* Assignment *
Across the entries below, how many lines contain the word "agent"? Give the number alone.

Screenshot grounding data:
※
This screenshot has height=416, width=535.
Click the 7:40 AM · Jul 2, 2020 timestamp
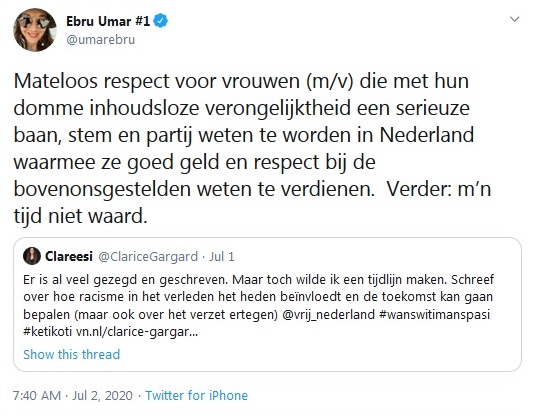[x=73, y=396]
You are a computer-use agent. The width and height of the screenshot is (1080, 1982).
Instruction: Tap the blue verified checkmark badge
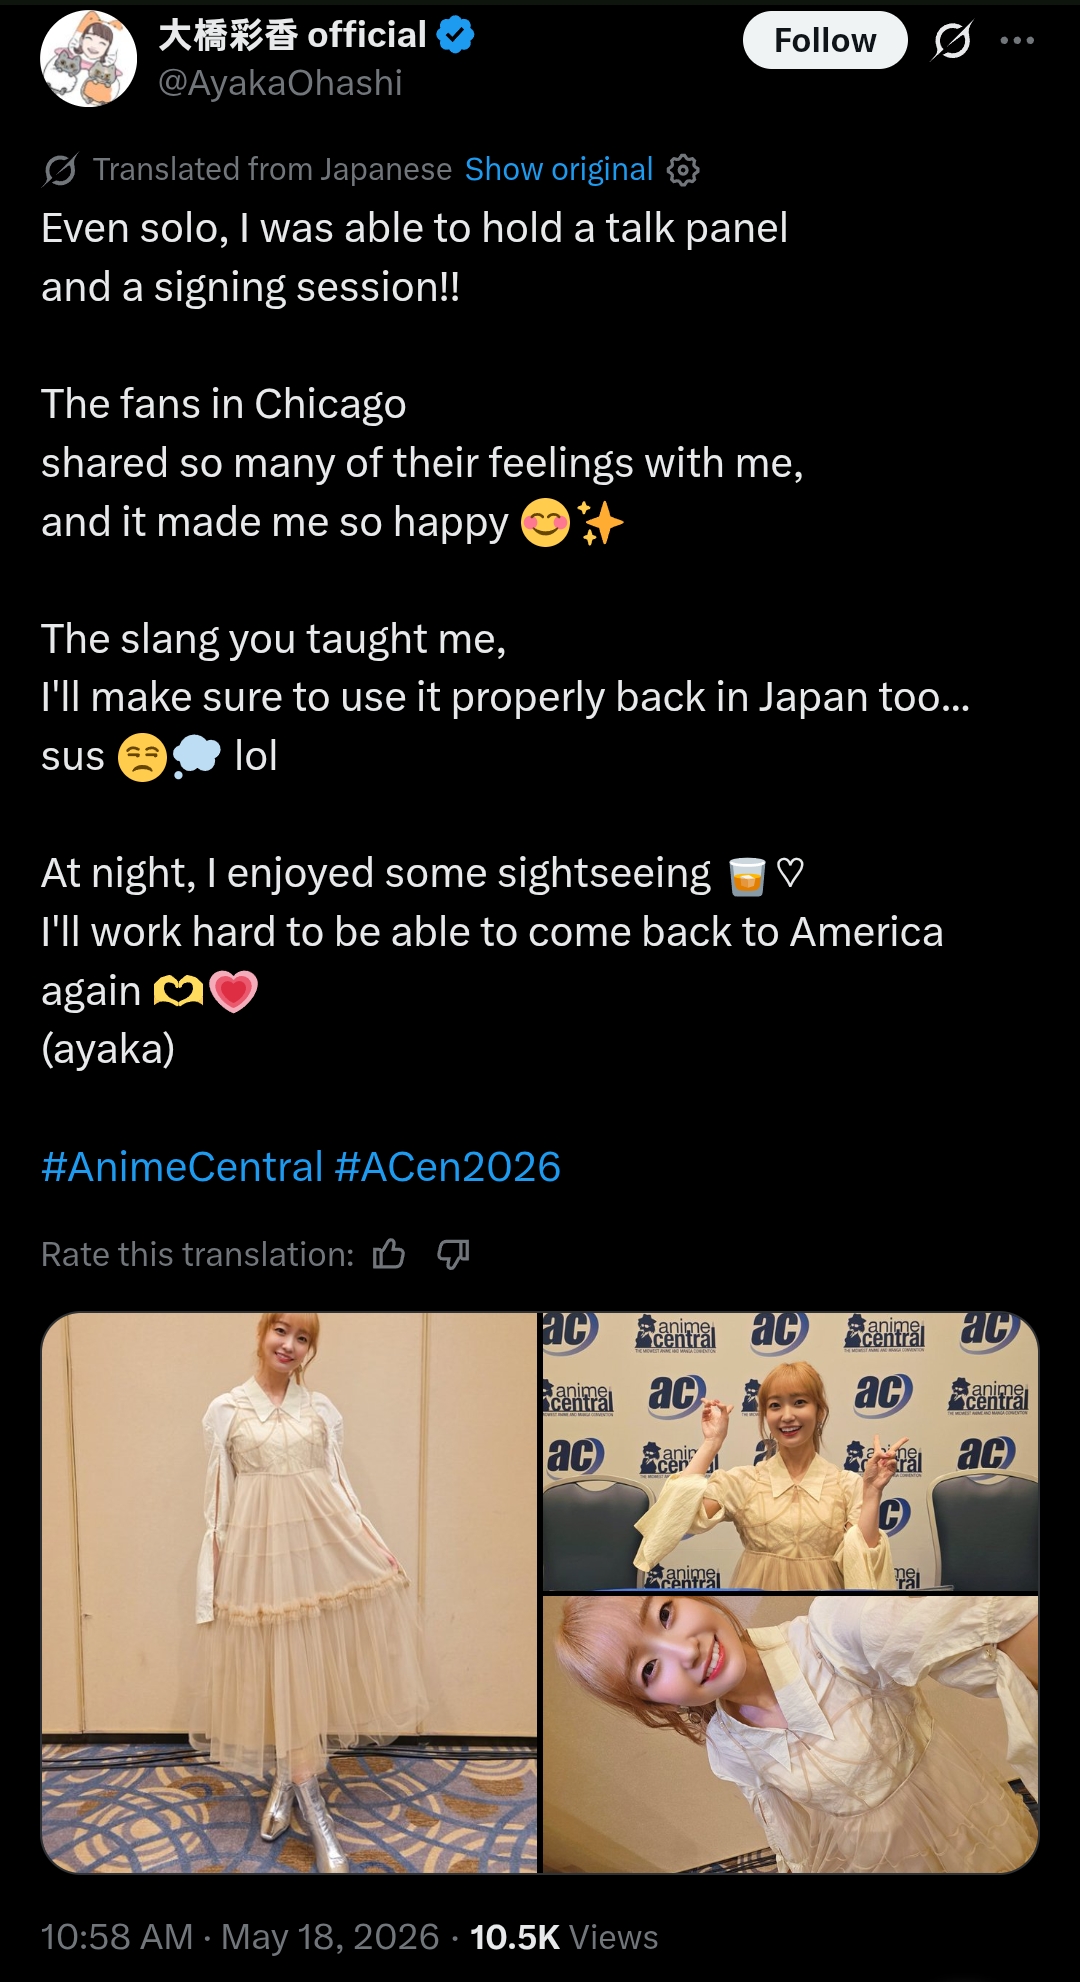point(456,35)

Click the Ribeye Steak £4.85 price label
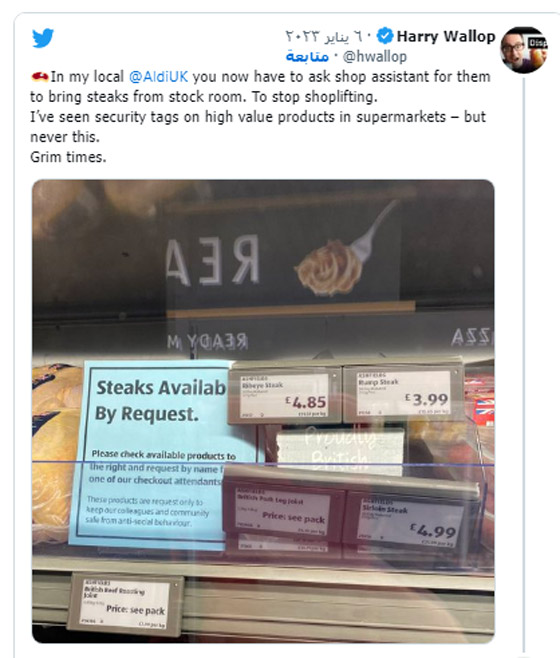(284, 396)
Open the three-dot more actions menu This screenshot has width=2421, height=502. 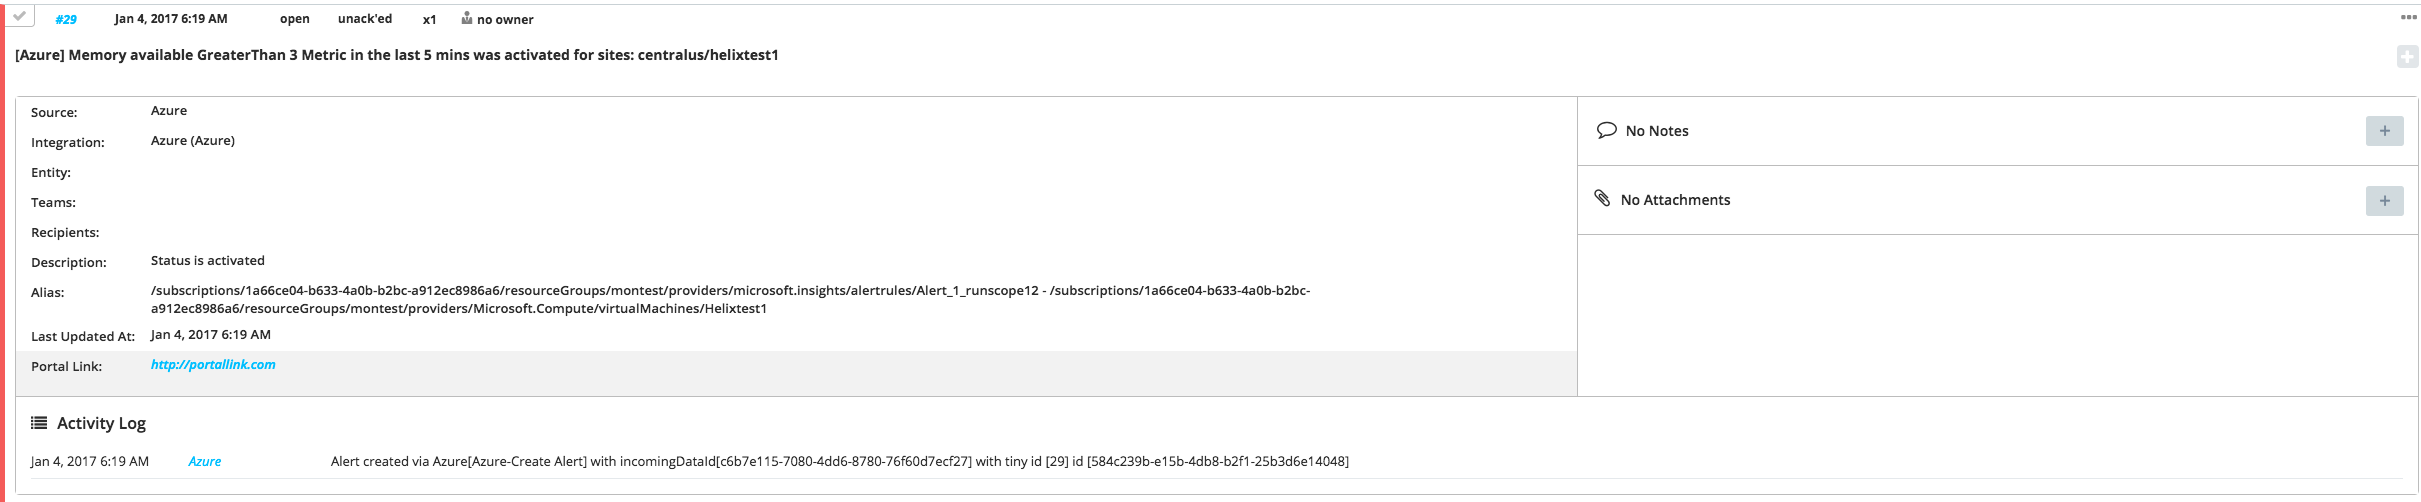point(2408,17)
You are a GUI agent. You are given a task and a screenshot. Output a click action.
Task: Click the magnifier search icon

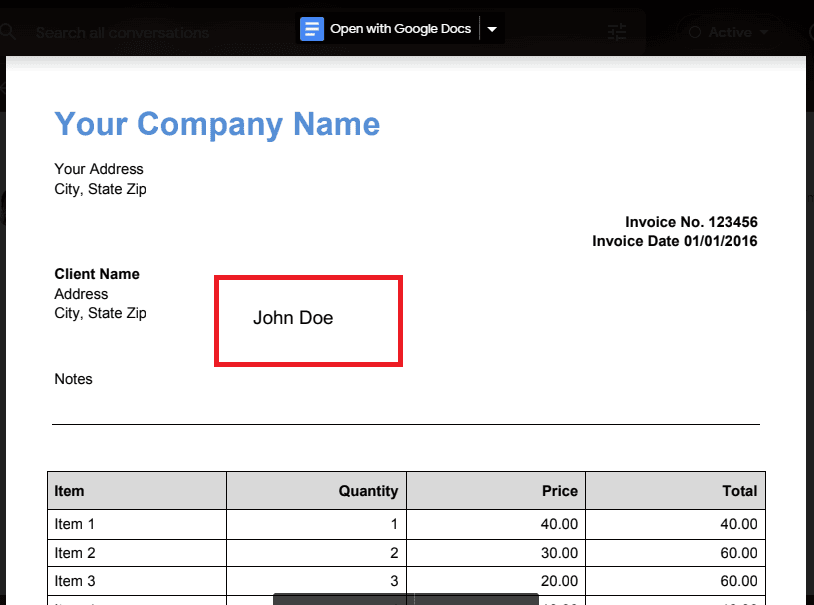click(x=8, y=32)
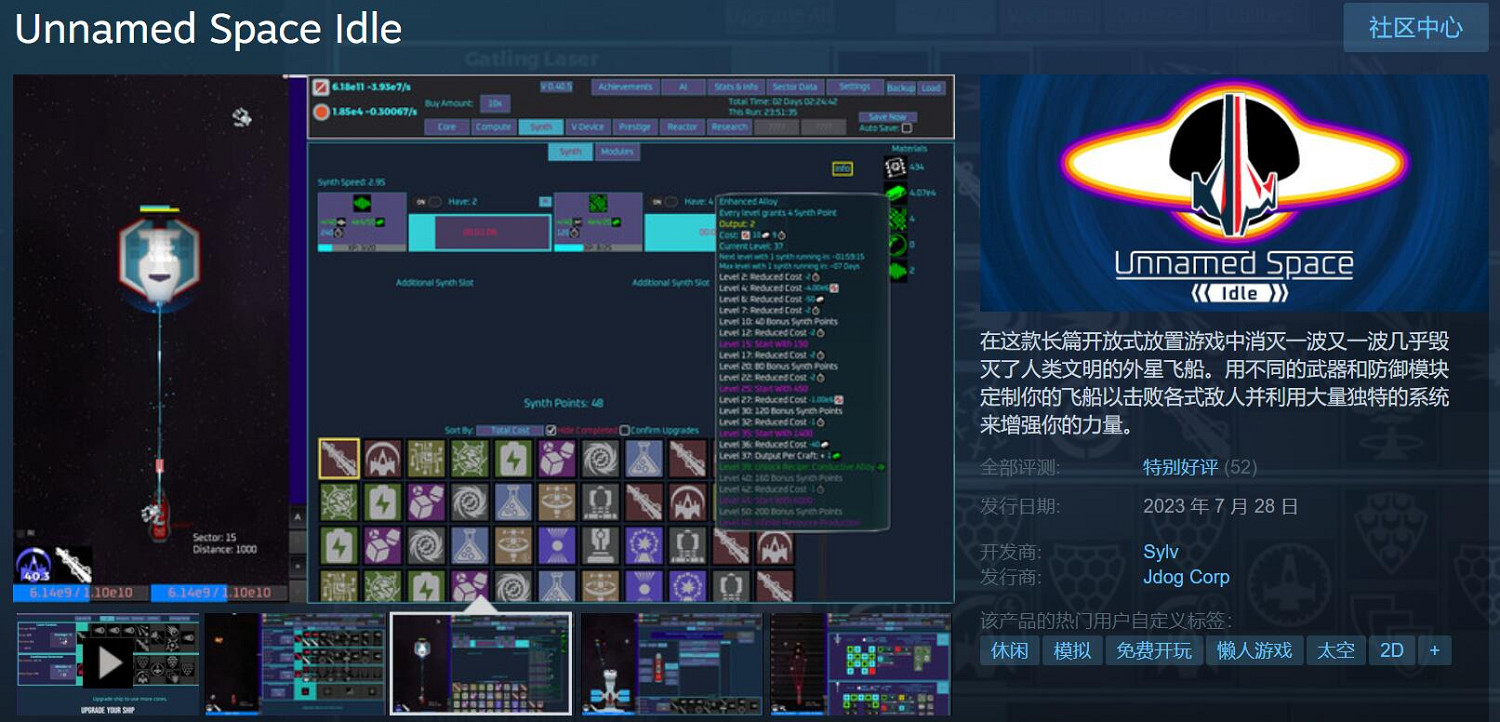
※
* Output of the task *
2